* What to work on
Pick out every row below that contains the word "arrow" and copy each one in full. Case matters.

* Listed records
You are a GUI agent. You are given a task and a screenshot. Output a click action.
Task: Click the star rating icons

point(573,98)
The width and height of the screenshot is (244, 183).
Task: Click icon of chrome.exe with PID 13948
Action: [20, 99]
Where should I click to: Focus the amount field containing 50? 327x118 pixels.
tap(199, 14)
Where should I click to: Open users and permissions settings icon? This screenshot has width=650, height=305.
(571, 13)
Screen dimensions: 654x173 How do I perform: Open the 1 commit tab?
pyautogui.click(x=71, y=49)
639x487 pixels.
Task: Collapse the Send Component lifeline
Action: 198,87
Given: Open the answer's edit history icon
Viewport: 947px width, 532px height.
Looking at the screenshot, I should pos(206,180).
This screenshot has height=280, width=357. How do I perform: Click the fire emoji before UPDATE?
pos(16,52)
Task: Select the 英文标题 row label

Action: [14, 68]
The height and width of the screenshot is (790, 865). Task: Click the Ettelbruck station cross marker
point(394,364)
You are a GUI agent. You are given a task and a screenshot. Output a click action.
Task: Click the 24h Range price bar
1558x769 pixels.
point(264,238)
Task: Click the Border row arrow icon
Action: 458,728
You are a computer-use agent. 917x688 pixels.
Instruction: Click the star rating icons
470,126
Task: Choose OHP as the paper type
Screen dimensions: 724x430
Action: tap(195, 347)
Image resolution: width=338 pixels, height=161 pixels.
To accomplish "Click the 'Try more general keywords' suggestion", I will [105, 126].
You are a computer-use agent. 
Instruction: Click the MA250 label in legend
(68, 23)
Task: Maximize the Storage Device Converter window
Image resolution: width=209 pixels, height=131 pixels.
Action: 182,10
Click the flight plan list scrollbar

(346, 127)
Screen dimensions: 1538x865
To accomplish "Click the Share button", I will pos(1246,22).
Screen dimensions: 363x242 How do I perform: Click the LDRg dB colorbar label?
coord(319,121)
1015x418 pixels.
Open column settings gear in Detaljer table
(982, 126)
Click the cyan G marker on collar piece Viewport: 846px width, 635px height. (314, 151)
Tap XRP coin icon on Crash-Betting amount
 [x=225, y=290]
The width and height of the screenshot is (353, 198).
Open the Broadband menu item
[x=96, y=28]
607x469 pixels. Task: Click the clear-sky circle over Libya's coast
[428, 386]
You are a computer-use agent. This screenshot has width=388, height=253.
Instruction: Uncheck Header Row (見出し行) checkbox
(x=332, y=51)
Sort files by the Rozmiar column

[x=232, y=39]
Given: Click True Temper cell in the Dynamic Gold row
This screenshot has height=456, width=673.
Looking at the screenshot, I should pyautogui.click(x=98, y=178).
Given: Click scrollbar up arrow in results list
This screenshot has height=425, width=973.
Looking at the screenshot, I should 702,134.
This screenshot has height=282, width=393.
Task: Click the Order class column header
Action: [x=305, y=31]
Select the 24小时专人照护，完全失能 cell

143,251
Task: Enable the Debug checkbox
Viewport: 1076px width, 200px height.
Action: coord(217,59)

* Solution
Task: Click the Border row arrow icon
Given: Click scrollbar up arrow in results list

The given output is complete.